Task statement
Copy out the entries exactly. Print them in full.

** Opening Information supplied block **

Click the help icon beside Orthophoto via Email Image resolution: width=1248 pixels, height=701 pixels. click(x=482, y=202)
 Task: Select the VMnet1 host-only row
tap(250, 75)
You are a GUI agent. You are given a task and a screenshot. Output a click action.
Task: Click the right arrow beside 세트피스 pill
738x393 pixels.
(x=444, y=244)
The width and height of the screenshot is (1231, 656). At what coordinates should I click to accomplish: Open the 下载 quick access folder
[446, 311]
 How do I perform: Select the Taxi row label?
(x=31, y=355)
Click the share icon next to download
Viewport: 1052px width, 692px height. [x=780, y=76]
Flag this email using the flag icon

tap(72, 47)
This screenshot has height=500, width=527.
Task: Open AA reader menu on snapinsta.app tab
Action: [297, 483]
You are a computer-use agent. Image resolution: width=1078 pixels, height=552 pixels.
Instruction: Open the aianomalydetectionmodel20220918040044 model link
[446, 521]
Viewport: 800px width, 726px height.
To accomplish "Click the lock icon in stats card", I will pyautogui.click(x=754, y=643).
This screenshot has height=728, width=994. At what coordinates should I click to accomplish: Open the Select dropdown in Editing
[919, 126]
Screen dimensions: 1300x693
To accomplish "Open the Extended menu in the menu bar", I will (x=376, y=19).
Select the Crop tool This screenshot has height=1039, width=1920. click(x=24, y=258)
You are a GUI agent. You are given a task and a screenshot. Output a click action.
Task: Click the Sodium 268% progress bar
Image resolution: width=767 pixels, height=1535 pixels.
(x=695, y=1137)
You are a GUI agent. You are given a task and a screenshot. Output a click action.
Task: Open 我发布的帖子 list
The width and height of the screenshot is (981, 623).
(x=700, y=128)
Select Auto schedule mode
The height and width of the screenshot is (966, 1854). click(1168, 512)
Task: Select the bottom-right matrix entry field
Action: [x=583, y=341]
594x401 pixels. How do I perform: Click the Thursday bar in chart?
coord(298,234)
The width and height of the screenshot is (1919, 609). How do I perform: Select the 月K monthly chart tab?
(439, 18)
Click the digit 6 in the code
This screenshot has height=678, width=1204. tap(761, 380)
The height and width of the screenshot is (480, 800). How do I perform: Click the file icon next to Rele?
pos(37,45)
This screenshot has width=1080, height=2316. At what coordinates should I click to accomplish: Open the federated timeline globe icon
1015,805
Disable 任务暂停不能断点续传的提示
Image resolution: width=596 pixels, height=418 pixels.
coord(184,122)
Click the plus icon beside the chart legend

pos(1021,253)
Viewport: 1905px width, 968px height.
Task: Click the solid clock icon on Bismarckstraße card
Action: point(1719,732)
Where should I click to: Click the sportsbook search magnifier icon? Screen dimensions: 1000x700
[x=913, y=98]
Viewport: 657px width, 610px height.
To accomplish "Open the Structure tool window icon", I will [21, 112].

** Closing Information supplied block **

Task result
Click the help icon beside Orthophoto via Email Image resolution: width=1248 pixels, height=701 pixels. click(x=482, y=202)
 Task: Select the VMnet1 host-only row
tap(250, 75)
You are a GUI agent. You are given a task and a screenshot. Output a click action.
Task: Click the right arrow beside 세트피스 pill
738x393 pixels.
(x=444, y=244)
The width and height of the screenshot is (1231, 656). At what coordinates should I click to accomplish: Open the 下载 quick access folder
[446, 311]
 How do I perform: Select the Taxi row label?
(x=31, y=355)
Click the share icon next to download
Viewport: 1052px width, 692px height. [x=780, y=76]
Flag this email using the flag icon

tap(72, 47)
This screenshot has height=500, width=527.
Task: Open AA reader menu on snapinsta.app tab
Action: [297, 483]
You are a computer-use agent. Image resolution: width=1078 pixels, height=552 pixels.
Instruction: Open the aianomalydetectionmodel20220918040044 model link
[446, 521]
Viewport: 800px width, 726px height.
To accomplish "Click the lock icon in stats card", I will pyautogui.click(x=754, y=643).
This screenshot has height=728, width=994. At what coordinates should I click to accomplish: Open the Select dropdown in Editing
[919, 126]
Screen dimensions: 1300x693
To accomplish "Open the Extended menu in the menu bar", I will (x=376, y=19).
Select the Crop tool This screenshot has height=1039, width=1920. click(x=24, y=258)
You are a GUI agent. You are given a task and a screenshot. Output a click action.
Task: Click the Sodium 268% progress bar
Image resolution: width=767 pixels, height=1535 pixels.
(x=695, y=1137)
You are a GUI agent. You are given a task and a screenshot. Output a click action.
Task: Open 我发布的帖子 list
The width and height of the screenshot is (981, 623).
(x=700, y=128)
Select Auto schedule mode
The height and width of the screenshot is (966, 1854). click(1168, 512)
Task: Select the bottom-right matrix entry field
Action: [x=583, y=341]
594x401 pixels. How do I perform: Click the Thursday bar in chart?
coord(298,234)
The width and height of the screenshot is (1919, 609). How do I perform: Select the 月K monthly chart tab?
(439, 18)
Click the digit 6 in the code
This screenshot has height=678, width=1204. tap(761, 380)
The height and width of the screenshot is (480, 800). How do I perform: Click the file icon next to Rele?
pos(37,45)
This screenshot has width=1080, height=2316. At what coordinates should I click to accomplish: Open the federated timeline globe icon
1015,805
Disable 任务暂停不能断点续传的提示
Image resolution: width=596 pixels, height=418 pixels.
coord(184,122)
Click the plus icon beside the chart legend

pos(1021,253)
Viewport: 1905px width, 968px height.
Task: Click the solid clock icon on Bismarckstraße card
Action: point(1719,732)
Where should I click to: Click the sportsbook search magnifier icon? Screen dimensions: 1000x700
[x=913, y=98]
Viewport: 657px width, 610px height.
To accomplish "Open the Structure tool window icon", I will [21, 112].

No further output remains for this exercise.